►

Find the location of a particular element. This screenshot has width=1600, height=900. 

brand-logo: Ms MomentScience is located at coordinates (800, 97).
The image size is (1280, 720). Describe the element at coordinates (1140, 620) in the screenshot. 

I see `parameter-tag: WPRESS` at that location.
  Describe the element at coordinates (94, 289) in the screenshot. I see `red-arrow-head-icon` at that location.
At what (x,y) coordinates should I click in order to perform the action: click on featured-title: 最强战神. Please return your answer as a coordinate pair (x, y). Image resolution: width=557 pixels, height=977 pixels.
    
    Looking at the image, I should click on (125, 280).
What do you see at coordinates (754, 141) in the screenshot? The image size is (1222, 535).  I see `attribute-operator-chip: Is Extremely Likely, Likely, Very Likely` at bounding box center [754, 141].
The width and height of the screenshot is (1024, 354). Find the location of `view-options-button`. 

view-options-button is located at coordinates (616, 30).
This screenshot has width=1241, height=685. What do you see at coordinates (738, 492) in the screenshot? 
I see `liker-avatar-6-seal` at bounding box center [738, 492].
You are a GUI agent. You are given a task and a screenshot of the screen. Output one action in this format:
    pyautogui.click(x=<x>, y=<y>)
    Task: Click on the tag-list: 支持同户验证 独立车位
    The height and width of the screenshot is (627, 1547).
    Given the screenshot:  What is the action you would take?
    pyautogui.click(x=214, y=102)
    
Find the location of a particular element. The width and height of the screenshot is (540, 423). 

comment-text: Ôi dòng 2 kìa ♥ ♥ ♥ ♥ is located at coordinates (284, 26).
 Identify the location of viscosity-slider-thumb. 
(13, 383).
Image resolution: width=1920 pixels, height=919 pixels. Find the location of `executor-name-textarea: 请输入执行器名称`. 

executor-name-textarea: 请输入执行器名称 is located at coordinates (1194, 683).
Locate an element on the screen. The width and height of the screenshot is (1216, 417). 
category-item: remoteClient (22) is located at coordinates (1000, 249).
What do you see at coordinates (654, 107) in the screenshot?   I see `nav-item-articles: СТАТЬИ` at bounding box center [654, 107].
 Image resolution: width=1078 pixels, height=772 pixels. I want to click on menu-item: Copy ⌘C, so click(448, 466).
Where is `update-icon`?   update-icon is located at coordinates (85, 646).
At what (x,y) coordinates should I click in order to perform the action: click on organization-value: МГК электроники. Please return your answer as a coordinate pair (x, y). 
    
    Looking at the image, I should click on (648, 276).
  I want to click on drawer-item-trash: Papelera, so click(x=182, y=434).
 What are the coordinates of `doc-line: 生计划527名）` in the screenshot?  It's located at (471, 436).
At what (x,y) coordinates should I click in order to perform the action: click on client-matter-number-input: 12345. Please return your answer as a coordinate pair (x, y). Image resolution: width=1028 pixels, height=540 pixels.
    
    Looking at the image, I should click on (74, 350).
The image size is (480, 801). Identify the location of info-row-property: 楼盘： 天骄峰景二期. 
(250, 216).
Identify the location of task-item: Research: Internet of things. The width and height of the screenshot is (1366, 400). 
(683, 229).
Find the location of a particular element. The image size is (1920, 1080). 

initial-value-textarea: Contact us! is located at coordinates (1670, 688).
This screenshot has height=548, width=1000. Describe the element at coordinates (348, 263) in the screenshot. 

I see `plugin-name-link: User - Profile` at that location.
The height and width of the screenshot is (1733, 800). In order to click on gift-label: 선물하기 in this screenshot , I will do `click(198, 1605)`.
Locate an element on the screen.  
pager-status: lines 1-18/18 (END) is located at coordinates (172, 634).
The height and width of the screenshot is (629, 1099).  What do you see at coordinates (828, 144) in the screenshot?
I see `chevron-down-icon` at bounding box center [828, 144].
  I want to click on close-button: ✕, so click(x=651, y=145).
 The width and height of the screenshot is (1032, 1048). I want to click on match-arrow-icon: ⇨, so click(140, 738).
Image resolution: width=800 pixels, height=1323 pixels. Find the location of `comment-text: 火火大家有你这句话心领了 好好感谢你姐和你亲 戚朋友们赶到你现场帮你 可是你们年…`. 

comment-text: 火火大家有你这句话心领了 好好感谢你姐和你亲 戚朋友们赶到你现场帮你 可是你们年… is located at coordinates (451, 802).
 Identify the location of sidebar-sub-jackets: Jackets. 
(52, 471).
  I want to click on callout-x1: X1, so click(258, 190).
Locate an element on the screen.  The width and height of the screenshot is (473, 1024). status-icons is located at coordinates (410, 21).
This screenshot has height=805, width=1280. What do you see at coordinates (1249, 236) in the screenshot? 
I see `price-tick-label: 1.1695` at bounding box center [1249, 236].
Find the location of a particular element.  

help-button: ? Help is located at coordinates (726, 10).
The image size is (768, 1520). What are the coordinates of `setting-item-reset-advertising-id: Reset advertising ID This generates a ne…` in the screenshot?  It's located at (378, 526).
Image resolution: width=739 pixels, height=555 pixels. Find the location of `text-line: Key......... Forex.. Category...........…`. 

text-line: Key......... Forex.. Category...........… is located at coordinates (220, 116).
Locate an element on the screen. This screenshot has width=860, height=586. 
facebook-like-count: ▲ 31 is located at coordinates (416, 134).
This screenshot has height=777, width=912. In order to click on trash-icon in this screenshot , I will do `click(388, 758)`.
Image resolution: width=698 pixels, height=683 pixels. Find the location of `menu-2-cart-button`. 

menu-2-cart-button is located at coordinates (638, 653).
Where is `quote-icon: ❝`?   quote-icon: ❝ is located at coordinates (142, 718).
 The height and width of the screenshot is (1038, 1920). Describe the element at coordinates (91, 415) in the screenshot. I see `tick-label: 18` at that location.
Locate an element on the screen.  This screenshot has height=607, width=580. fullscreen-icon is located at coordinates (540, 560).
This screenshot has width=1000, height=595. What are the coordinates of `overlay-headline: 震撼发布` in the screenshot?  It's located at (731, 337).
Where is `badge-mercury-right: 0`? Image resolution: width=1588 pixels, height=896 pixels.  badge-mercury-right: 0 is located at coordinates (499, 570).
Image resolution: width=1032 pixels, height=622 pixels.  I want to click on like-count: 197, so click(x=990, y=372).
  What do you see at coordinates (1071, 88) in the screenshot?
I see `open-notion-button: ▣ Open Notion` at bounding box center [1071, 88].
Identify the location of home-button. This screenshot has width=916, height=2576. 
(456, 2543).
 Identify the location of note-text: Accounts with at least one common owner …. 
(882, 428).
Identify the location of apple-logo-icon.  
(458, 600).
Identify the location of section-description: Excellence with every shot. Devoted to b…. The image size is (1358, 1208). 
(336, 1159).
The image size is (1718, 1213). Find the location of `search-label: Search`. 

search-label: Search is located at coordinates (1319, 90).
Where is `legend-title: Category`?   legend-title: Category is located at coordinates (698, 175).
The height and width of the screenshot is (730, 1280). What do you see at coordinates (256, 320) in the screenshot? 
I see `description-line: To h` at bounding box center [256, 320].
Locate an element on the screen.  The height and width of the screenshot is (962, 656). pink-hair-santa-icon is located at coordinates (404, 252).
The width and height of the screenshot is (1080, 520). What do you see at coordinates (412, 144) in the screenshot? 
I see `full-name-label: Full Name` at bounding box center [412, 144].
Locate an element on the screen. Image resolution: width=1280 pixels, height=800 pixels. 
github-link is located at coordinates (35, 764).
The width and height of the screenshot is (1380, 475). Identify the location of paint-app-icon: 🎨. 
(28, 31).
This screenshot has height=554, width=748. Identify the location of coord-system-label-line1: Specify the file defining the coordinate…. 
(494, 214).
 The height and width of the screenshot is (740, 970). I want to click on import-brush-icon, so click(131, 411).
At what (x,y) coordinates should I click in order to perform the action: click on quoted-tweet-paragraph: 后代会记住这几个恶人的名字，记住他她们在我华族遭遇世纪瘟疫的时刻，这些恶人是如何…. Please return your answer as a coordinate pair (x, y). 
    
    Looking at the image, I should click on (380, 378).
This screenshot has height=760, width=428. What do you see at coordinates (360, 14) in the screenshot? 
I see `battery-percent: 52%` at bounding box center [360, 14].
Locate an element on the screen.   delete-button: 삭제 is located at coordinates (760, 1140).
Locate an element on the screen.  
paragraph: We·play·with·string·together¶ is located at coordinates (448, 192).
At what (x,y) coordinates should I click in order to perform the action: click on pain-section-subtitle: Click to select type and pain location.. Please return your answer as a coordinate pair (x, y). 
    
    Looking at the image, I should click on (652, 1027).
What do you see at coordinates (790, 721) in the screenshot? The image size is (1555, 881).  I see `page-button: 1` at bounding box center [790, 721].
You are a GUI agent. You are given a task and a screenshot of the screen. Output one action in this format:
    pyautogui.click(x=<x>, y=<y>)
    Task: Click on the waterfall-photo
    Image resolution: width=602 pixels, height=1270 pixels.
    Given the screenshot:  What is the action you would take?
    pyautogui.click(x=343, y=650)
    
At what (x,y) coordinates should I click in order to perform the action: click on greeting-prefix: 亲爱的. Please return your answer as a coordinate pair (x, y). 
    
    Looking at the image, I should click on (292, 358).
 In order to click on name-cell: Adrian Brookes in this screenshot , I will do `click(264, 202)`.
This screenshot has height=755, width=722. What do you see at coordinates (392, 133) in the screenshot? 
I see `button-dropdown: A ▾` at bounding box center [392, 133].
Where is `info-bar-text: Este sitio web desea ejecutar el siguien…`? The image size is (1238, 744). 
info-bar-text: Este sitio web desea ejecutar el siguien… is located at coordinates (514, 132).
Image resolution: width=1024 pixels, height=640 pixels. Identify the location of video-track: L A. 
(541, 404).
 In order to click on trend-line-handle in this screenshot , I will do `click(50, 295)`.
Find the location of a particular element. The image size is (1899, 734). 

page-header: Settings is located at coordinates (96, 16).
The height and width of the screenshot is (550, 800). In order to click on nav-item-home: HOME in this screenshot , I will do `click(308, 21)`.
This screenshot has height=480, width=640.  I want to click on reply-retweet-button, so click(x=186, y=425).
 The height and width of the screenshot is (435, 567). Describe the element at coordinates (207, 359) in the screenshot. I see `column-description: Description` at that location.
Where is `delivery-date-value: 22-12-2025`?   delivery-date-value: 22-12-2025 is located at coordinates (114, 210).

◄

TASK PROMPT: Retype the stretch of material from the line containing "Locate an element on the screen. This" through the line containing "coordinates (499, 570).", reproducing each line character for character.

EXERCISE ANSWER:
Locate an element on the screen. This screenshot has width=860, height=586. 
facebook-like-count: ▲ 31 is located at coordinates (416, 134).
This screenshot has height=777, width=912. In order to click on trash-icon in this screenshot , I will do `click(388, 758)`.
Image resolution: width=698 pixels, height=683 pixels. Find the location of `menu-2-cart-button`. 

menu-2-cart-button is located at coordinates (638, 653).
Where is `quote-icon: ❝`?   quote-icon: ❝ is located at coordinates (142, 718).
 The height and width of the screenshot is (1038, 1920). Describe the element at coordinates (91, 415) in the screenshot. I see `tick-label: 18` at that location.
Locate an element on the screen.  This screenshot has height=607, width=580. fullscreen-icon is located at coordinates (540, 560).
This screenshot has width=1000, height=595. What are the coordinates of `overlay-headline: 震撼发布` in the screenshot?  It's located at (731, 337).
Where is `badge-mercury-right: 0`? Image resolution: width=1588 pixels, height=896 pixels.  badge-mercury-right: 0 is located at coordinates (499, 570).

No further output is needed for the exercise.